**Study text:**
== == ==

Top 10 Myths About Working with the FDA for an Oncology Drug Approval

August 17, 2020

By Amy McKee, Vice President Regulatory Consulting Services, Parexel

Among biotech companies, a primary concern is how to establish a clinical strategy for scientific and commercial success at the earliest stage. In that respect, regulatory considerations figure prominently. In my work at Parexel, and in 11 years in oncology development at the U.S. Food & Drug Administration (FDA), I learned that there are many common misconceptions about working with the FDA. By debunking these myths, I hope to help set up more companies for success in bringing new oncology therapies to patients in need.

Myth #1: The FDA gives all new products accelerated approval based on a Phase 1/2 trial.

In fact, regular approvals far exceed accelerated approvals: from 2016 to 2019,[1] there were 115 regular approvals versus 39 accelerated approvals for new molecular entities.

Myth #2: The FDA requires two randomized trials with overall survival as the endpoint, allows enrollment only of U.S. patients, and does not permit crossover within the pivotal trial.

== == ==

**What you need to do:**
A - Translate this sentence from the FDA myths article into Spanish: "In that respect, regulatory considerations figure prominently."
B - According to the FDA myths article, how many accelerated approvals for new molecular entities were there from 2016 to 2019?

(Stored data)
== == ==

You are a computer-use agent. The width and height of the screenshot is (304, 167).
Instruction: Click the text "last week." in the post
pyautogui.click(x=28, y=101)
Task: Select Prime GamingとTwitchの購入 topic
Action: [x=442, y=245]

== == ==

**Responses to the tasks:**
A - En ese sentido, las consideraciones regulatorias ocupan un lugar destacado.

B - There were 39 accelerated approvals.